Aslan, iplik ile kumaş üzerinde resimler yaptığı çalışmalarında, resim sanatının kurallarından ve kavramlarından uzaklaşmamayı önemsediğini belirtiyor. Sanatçı, İstanbul’da dolaşırken karşılaştığımız manzaraları, izlediğimiz filmlerden aklımızda yer eden sahneleri alışılmışın dışında bir formda sunuyor. Aslan ile çalışmalarının ardındaki detayları ve nakış sanatına yaklaşımını konuştuk.

                                   

“HAYALLERİMİN PEŞİNDEN GİTTİM”

“Birçok kişinin uzaklaşmak istediği stresli bir çalışma hayatından kaçıp hayallerimin peşinden gittim” diyen Aslan’ın eserlerinde film sahnelerinden İstanbul manzaralarına, portrelerden tarihi yapılara kadar birçok görüntüyle karşılaşmak mümkün.

“Çalışmalarım çok farklı şekillenebiliyor. Bazen hayran olduğum bir filmden yola çıkıyorum, bazen de müthiş bir portre beni hayran bırakıyor kendine. Bazen de ve en çok İstanbul” diyen sanatçı, son dönemde kendisini en çok etkileyen konuların Victoria devri ve az bilinen İstanbul yapıları olduğun ifade ediyor. Çalışmalarında bu yapılara yeniden hayat vermenin ise heyecan verici olduğunu ekliyor.

“HİSSETTİĞİM ŞEYİ YAPIYORUM”

Aslan, çalışmalarını ve motivasyonunu şöyle tanımlıyor: “Kumaş üzerine iplik ile resim yapmaya çalışıyorum.
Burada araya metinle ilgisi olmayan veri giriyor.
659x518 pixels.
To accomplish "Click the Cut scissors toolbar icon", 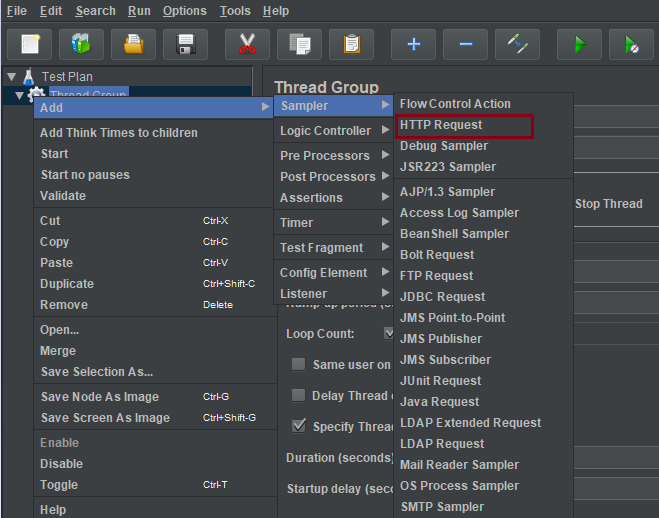I will (247, 44).
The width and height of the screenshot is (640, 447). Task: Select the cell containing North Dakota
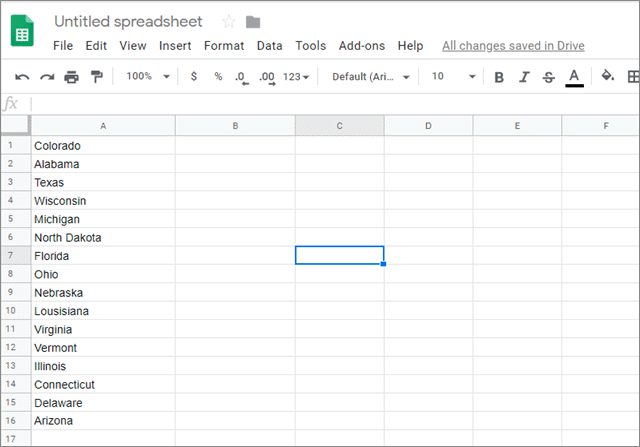[x=103, y=237]
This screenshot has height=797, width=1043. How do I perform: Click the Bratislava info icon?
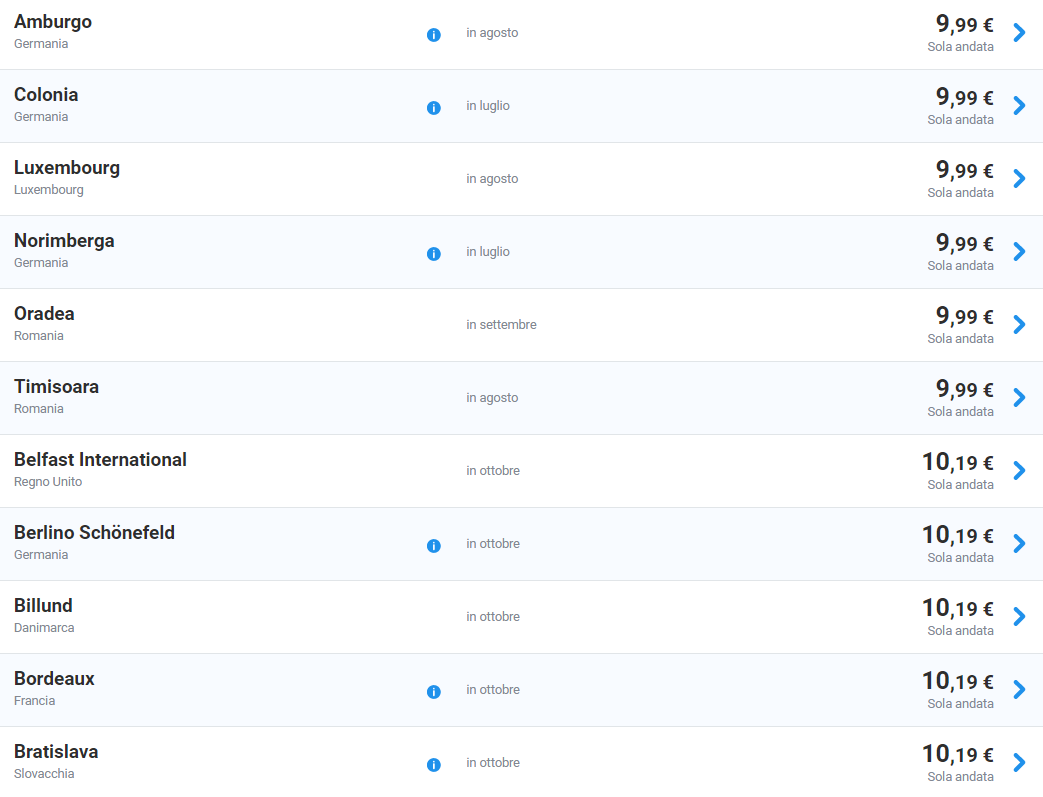click(434, 764)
Tüm eğitimlerimde de bunu aktarma gayretinde oluyorum. Resim sanatındaki perspektif kuralları, ışık, gölge, vurgulu kontrast bunları iplik ile aktarmaya özen gösteriyorum. An, her zaman yaptığım işi belirliyor. Hissettiğim şeyi yapmaya çalışıyorum. Her nakkaşın kendi üslubu ve karakteri vardır. Elimden geldiğince bağımsız olmaya çalışıyorum. Ama öncelikle kendim için nakşediyorum.”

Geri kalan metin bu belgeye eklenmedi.